[Records to process]

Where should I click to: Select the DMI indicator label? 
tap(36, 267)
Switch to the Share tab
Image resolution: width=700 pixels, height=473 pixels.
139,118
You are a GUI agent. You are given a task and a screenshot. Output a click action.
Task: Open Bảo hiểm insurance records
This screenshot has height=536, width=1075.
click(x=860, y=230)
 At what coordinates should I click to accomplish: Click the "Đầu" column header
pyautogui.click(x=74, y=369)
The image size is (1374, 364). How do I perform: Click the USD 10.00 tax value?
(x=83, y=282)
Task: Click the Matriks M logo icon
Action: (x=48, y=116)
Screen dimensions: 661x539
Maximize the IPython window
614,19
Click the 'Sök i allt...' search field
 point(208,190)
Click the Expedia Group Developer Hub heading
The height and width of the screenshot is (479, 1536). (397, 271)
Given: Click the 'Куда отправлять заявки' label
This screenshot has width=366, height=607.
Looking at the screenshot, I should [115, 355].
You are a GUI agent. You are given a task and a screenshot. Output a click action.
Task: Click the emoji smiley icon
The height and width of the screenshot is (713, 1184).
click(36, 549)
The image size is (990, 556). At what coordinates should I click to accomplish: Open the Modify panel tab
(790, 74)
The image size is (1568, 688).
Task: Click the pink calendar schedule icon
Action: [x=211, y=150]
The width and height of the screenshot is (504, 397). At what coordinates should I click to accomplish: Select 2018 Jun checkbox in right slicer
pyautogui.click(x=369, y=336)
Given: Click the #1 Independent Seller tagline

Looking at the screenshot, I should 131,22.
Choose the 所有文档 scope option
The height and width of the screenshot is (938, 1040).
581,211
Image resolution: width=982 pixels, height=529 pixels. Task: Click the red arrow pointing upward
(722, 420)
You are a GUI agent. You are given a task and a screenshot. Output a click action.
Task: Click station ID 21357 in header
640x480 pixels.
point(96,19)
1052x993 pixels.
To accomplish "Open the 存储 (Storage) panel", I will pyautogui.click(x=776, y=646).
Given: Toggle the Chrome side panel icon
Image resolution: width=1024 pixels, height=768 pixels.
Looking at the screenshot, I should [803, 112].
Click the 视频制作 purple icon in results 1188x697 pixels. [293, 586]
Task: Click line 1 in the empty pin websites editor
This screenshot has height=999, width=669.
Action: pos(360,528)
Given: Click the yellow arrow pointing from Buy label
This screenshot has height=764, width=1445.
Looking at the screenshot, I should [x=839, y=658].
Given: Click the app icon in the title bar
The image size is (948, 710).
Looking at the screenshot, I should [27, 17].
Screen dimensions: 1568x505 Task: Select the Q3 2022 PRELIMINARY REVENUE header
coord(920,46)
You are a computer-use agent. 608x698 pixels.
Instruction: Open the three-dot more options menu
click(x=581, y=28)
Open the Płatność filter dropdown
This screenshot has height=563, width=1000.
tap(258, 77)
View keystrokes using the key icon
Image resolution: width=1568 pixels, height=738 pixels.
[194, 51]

[/Records to process]

_Task prompt_.
Above are records; repeat only the lines starting at the line with "Click the 'Sök i allt...' search field" and ending at the line with "Task: Click the emoji smiley icon", exactly as they appear, both included.

_Answer below_.
Click the 'Sök i allt...' search field
 point(208,190)
Click the Expedia Group Developer Hub heading
The height and width of the screenshot is (479, 1536). (397, 271)
Given: Click the 'Куда отправлять заявки' label
This screenshot has width=366, height=607.
Looking at the screenshot, I should [115, 355].
You are a GUI agent. You are given a task and a screenshot. Output a click action.
Task: Click the emoji smiley icon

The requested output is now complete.